# Aim:
Copy word for word the part of the snowboard gear thread from "Burton makes quality" to "gear then burton.".

# Given text:
|---|

Burton makes quality boots and outerware, dont buy shit at sportchek its all overpriced and they only have a couple recent products, everything else is 2010 models or older, not sure where you live, Im going to guess toronto because you listed glen eden and blue as your 2 mountains, check out the local board shops, I don't know any in toronto, but honestly buying online wouldn't be a bad idea, my suggestion would be to look for a 2011 or 2012 flow verve in your size for a board, go with some k2 formula's for bindings or hurrithanes, and whatever boots in store fit you best! there are ALOT of other companies out there that make (in my mind) better bang for your buck gear then burton.


----------



## boardneub (Nov 26, 2011)

Ahh alright thanks. starting to put together my outfit.. Westbeach jacket, boots some bindings and going to have to look for some gloves and a board. Im pretty stern on getting a good deal on this stuff, so i do check prices and for the above listed they are pretty standard priced across numerous shops.. Ive checked a few board shops from google and only some have online stock. Ill probably go visit a few once i have a good idea of what i want/need..


----------



## threej21 (Jan 2, 2011)

boardneub said:


> interesting, ill check out some smaller boards. I really excelled this summer, gapping the wake of my fishing boat, on water 180s and in air 180s..

|---|

# Raw records:
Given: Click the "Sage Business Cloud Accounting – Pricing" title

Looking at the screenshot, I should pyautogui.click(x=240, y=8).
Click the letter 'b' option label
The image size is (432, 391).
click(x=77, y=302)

|---|

# Solution:
Burton makes quality boots and outerware, dont buy shit at sportchek its all overpriced and they only have a couple recent products, everything else is 2010 models or older, not sure where you live, Im going to guess toronto because you listed glen eden and blue as your 2 mountains, check out the local board shops, I don't know any in toronto, but honestly buying online wouldn't be a bad idea, my suggestion would be to look for a 2011 or 2012 flow verve in your size for a board, go with some k2 formula's for bindings or hurrithanes, and whatever boots in store fit you best! there are ALOT of other companies out there that make (in my mind) better bang for your buck gear then burton.